Cabinet to quiz Theresa May over reports that Brexit deal is imminent

Theresa May’s ‘secret Brexit deal’ with EU

Theresa May’s ‘secret Brexit deal’ with EU

The Times claims chief European Union negotiator Michel Barnier revealed the concession on the Irish border at a private meeting in London last week which would see checks carried out at factories and shops rather than at any border.

Under the banner headline "May's Secret Brexit Deal", the newspaper said she's also on course to gain an agreement on a "future economic partnership" that will allow Britain to keep open the prospect of a similar free-trade accord to the one Canada has with the EU.

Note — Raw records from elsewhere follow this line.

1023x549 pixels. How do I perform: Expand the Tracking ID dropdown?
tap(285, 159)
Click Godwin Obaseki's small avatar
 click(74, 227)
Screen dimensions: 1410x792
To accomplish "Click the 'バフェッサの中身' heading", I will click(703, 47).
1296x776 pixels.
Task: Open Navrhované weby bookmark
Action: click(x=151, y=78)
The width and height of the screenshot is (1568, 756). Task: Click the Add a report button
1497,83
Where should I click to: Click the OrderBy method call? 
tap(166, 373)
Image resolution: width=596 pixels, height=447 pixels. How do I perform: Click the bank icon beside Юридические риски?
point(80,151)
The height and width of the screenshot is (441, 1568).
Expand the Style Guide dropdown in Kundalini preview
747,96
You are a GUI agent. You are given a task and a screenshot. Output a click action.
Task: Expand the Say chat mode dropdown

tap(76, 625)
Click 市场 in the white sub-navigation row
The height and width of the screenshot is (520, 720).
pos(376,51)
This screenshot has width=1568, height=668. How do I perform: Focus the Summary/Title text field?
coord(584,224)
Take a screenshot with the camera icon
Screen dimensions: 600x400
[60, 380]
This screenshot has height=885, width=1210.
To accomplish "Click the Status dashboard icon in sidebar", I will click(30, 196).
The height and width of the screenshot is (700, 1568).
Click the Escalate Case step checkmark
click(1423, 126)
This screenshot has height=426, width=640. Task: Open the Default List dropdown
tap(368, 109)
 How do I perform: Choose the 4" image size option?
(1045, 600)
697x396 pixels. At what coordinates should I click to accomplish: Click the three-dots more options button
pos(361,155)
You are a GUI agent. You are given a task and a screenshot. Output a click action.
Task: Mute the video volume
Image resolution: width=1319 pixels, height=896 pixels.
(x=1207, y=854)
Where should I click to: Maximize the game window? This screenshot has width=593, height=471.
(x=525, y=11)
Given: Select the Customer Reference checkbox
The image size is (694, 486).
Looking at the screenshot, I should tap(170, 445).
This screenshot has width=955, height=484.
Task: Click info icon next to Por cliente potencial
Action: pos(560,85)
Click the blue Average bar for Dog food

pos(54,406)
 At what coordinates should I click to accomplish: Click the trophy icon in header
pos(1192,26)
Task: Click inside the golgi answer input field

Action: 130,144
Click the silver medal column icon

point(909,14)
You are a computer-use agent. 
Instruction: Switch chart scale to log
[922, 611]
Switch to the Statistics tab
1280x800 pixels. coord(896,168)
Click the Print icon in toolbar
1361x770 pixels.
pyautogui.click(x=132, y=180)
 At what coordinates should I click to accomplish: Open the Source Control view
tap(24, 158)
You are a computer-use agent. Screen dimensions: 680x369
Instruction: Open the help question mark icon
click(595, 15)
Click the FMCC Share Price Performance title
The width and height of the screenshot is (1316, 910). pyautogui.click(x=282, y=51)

According to the Telegraph, May has included Attorney General Geoffrey Cox, the government's chief legal adviser, in her special Brexit Cabinet after ministers said they wouldn't sign off on a deal without his advice.

Simon Coveney and David Lidington, the UK Cabinet Office minister, said on Friday evening that there had been progress in negotiations that could resolve the deadlock and produce a deal this month.

It is said that the Prime Minister hopes the agreement will placate remain-backing Tories and win over some Labour MPs.

But she is expected to warn Brexiteers that if they reject the deal she puts on the table, they will be faced with a very hard no deal scenario. That in turn could sway the euroskeptic wing of her Conservative Party.

Justice Minister Charlie Flanagan said he wouldn't add to what he described as "speculation".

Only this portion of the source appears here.